■ Exercise goal
The required result is the exact run of lines beginning at the one containing "Image resolution: width=1024" and ending at the last line of the entries.
---------- Data shown ----------
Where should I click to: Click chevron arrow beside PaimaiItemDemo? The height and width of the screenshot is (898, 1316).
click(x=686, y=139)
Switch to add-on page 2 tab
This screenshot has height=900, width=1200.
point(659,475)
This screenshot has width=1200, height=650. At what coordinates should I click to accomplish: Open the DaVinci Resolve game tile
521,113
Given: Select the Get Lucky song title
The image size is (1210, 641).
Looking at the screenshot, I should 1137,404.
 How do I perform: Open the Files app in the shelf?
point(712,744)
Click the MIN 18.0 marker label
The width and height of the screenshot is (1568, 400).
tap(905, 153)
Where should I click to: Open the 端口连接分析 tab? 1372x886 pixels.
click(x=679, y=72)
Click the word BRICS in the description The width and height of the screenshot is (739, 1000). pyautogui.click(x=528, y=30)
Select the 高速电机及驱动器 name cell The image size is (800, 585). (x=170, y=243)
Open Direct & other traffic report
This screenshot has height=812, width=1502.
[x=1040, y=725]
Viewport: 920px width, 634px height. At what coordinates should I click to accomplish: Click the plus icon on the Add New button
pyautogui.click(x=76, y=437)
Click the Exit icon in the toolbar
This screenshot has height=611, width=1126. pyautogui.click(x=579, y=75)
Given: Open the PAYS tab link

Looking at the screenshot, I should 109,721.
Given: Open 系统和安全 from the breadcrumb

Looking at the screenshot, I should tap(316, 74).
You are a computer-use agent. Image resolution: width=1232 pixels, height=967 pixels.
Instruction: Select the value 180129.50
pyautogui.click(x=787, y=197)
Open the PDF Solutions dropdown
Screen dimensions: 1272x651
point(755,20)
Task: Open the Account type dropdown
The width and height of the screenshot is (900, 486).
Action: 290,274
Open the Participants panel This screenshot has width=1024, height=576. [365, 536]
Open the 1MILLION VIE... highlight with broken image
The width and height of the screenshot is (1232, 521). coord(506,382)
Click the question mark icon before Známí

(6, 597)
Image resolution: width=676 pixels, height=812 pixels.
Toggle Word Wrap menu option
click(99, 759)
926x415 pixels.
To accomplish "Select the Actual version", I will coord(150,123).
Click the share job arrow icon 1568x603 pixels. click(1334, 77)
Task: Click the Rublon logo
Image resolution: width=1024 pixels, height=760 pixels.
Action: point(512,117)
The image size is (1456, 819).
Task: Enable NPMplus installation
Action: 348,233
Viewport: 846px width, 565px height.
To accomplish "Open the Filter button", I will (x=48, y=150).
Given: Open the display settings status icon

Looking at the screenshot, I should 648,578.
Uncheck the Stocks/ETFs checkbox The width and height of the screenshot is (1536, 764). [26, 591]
----------
■ Solution for this task
Image resolution: width=1024 pixels, height=760 pixels.
Action: point(512,117)
The image size is (1456, 819).
Task: Enable NPMplus installation
Action: 348,233
Viewport: 846px width, 565px height.
To accomplish "Open the Filter button", I will (x=48, y=150).
Given: Open the display settings status icon

Looking at the screenshot, I should 648,578.
Uncheck the Stocks/ETFs checkbox The width and height of the screenshot is (1536, 764). [26, 591]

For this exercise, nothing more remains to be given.